* STATED GOAL *
Please convert the records into a JSON list of strings, one string per line with blank lines omitted, starting at the line that has "Identify the location of slide" and stopping after the line that has "The height and". Leave the pictures out.

* RECORDS FOR PROCESSING *

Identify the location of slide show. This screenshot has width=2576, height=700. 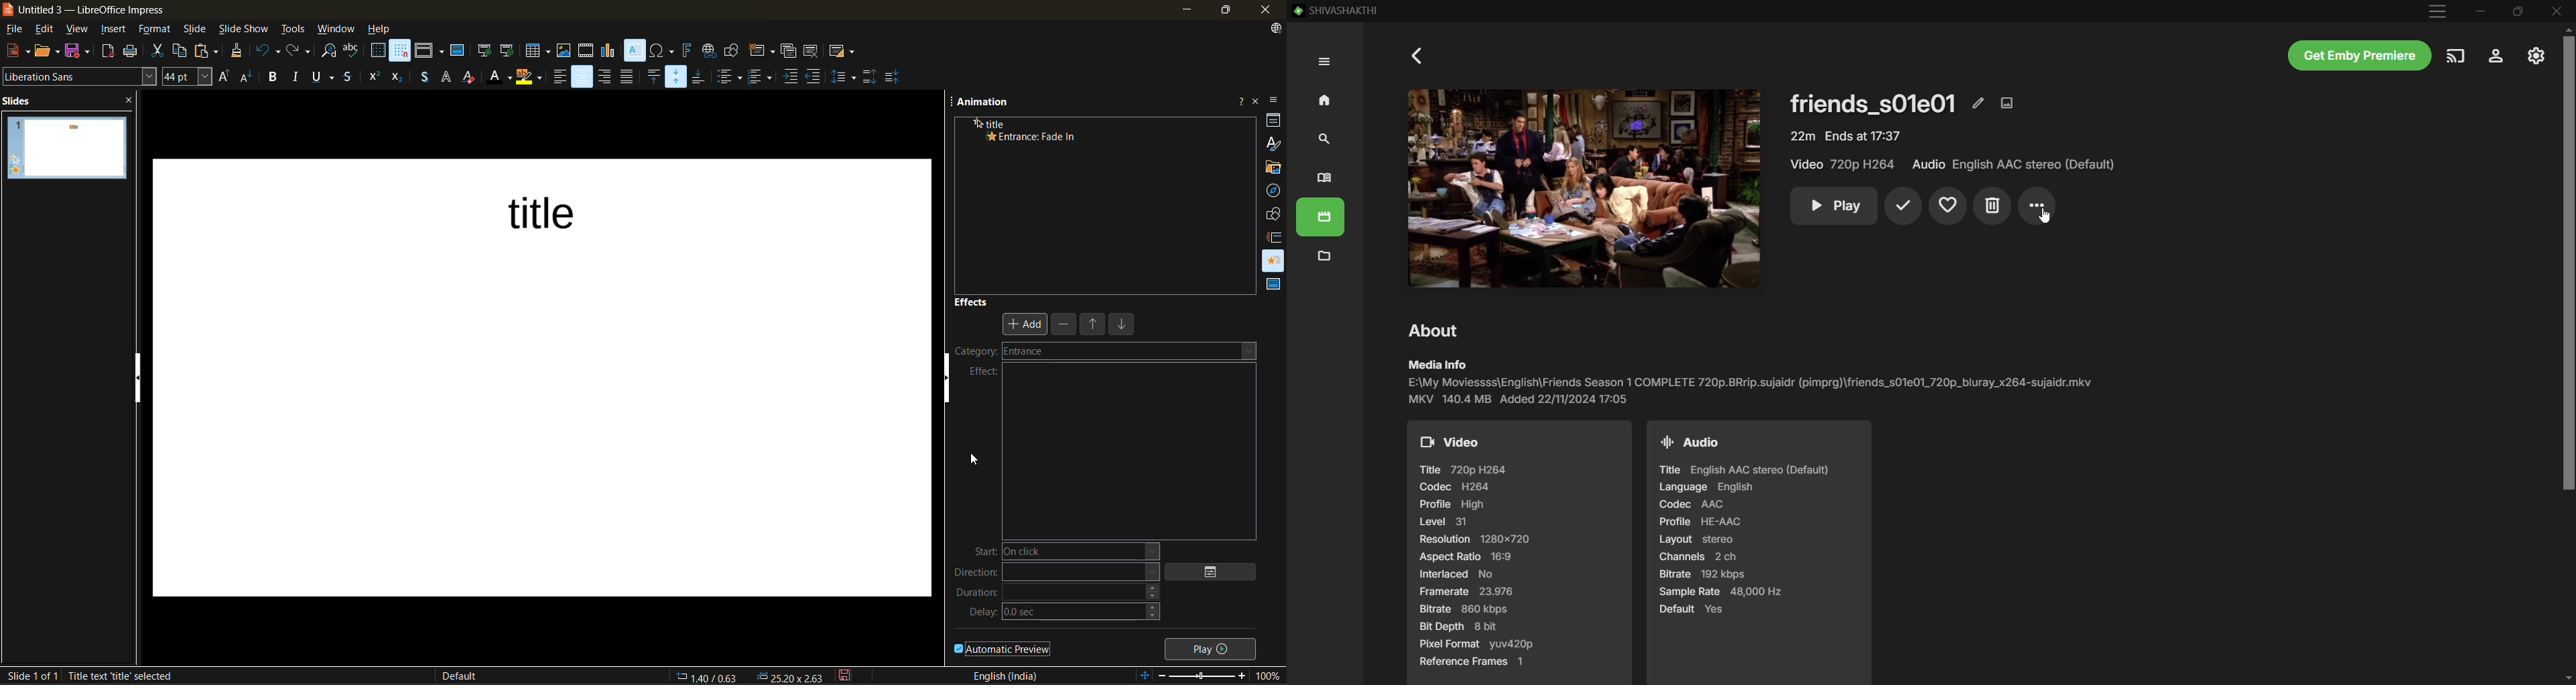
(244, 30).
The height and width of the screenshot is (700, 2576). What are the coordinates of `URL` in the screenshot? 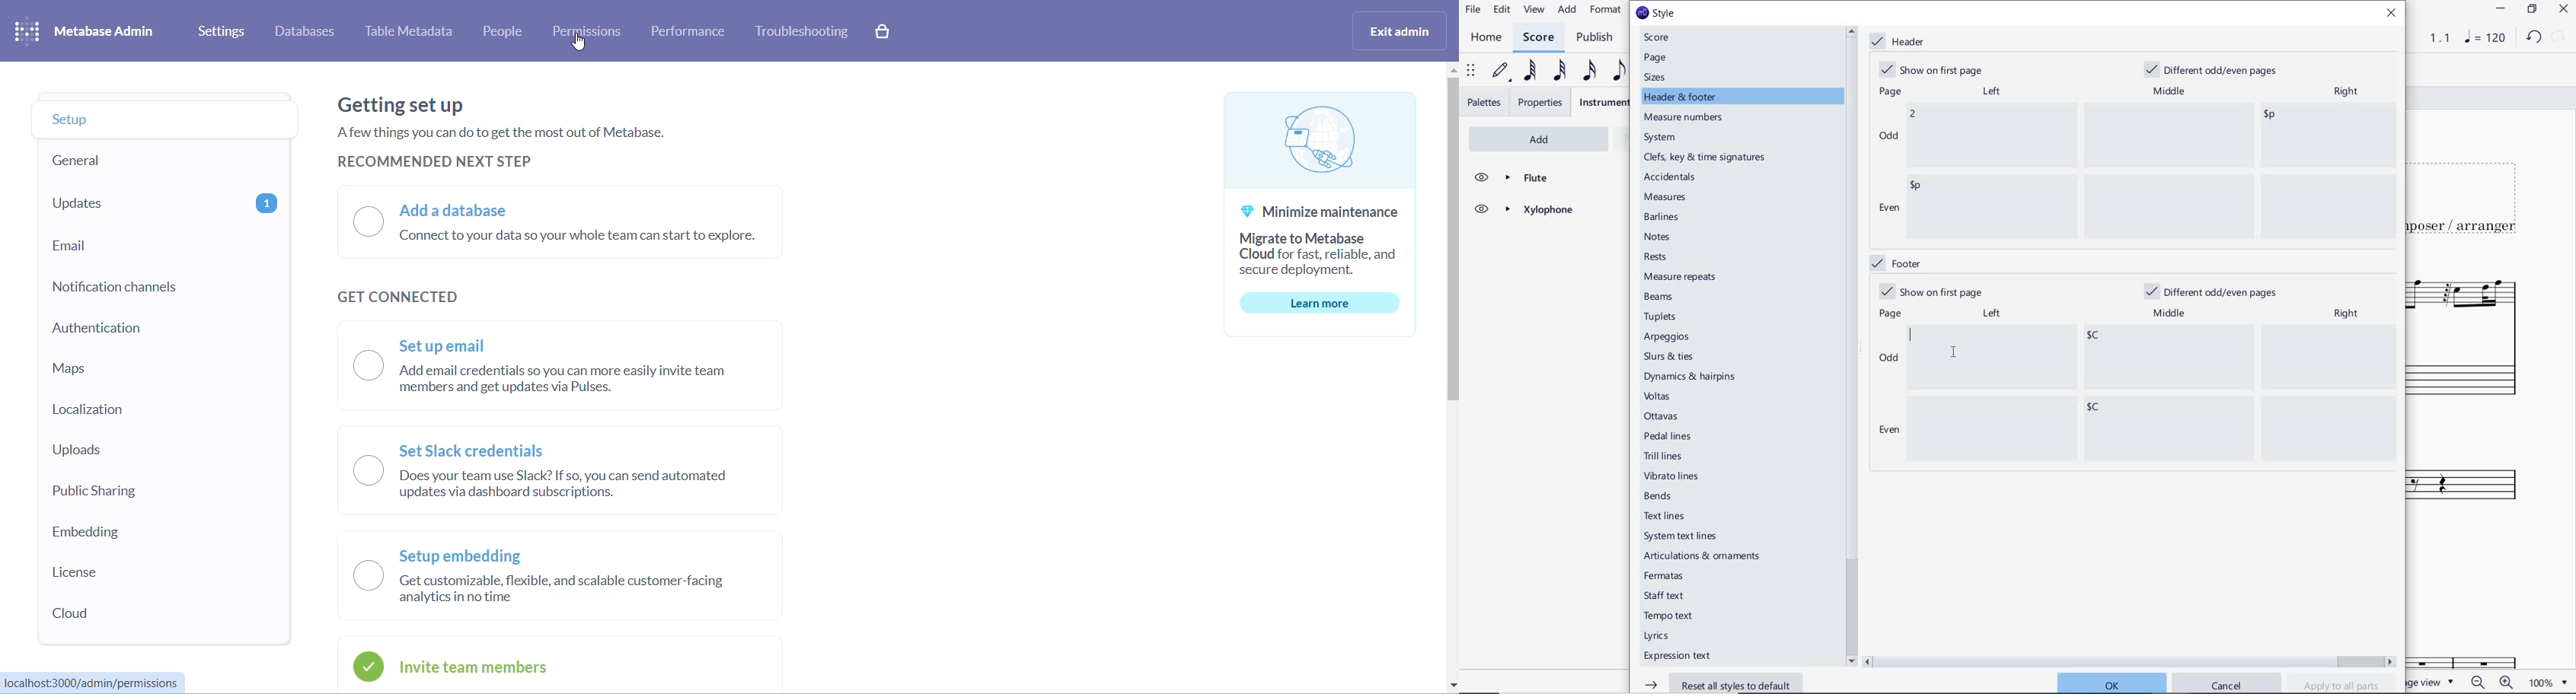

...

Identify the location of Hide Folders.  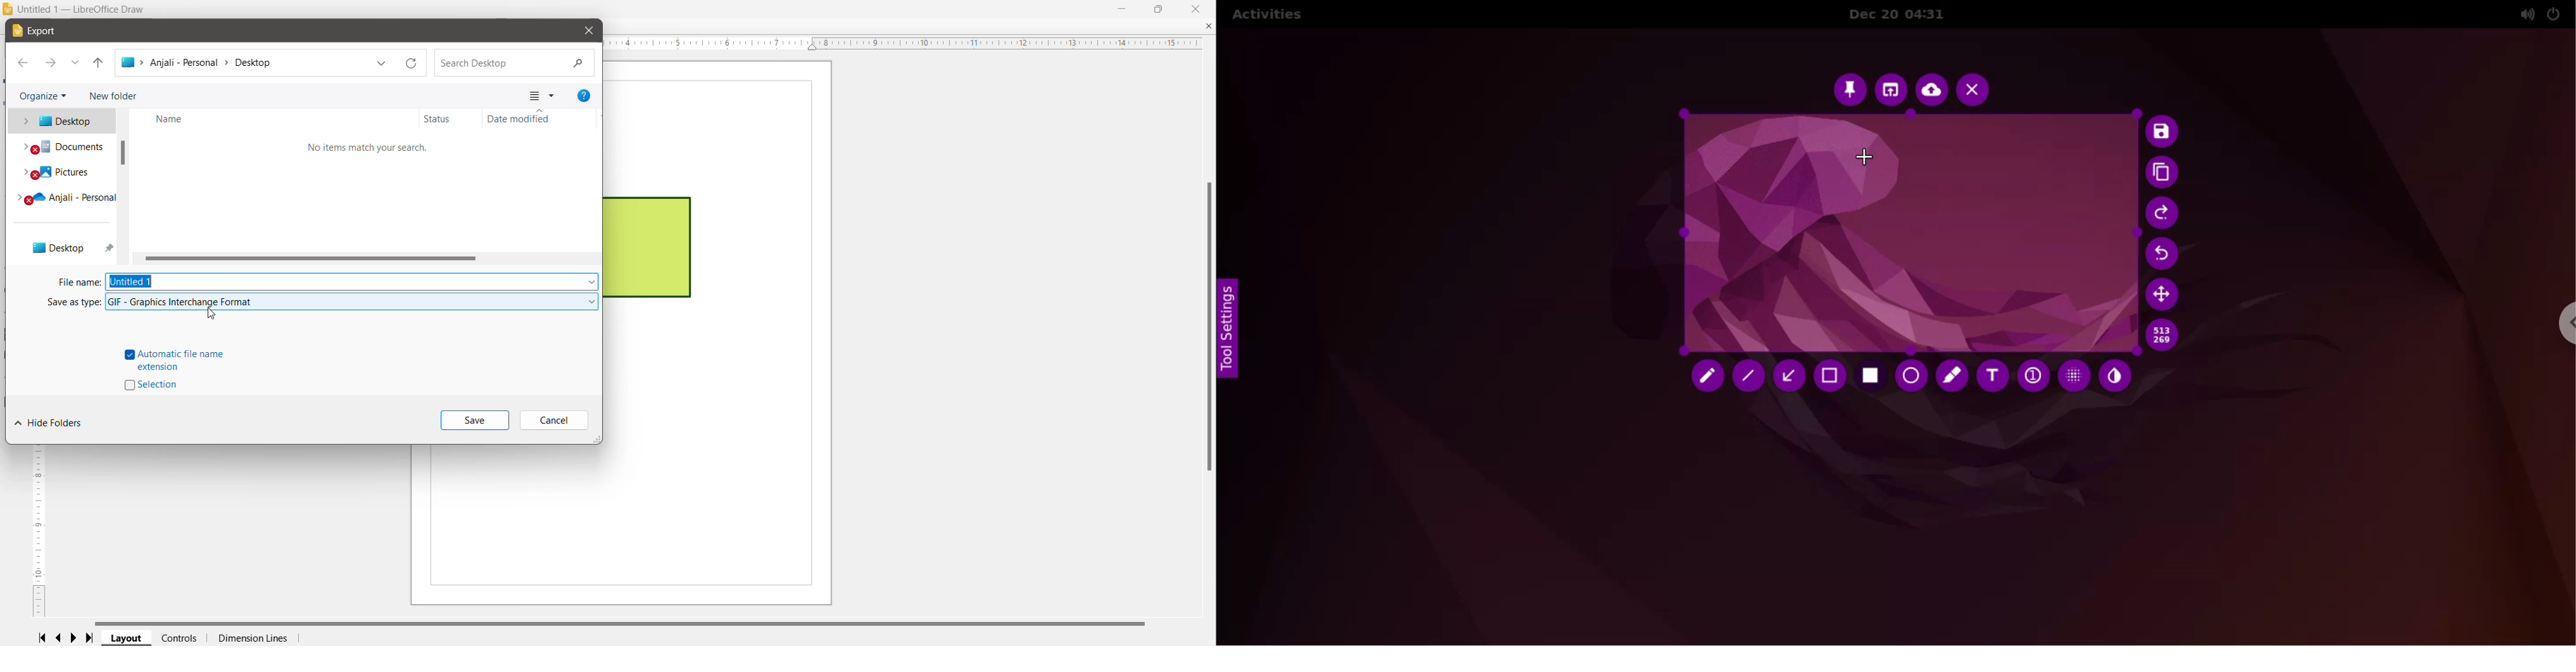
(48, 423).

* THE SOLUTION *
[
  "Identify the location of slide show. This screenshot has width=2576, height=700. ",
  "(244, 30).",
  "The height and width of the screenshot is (700, 2576). What are the coordinates of `URL` in the screenshot? "
]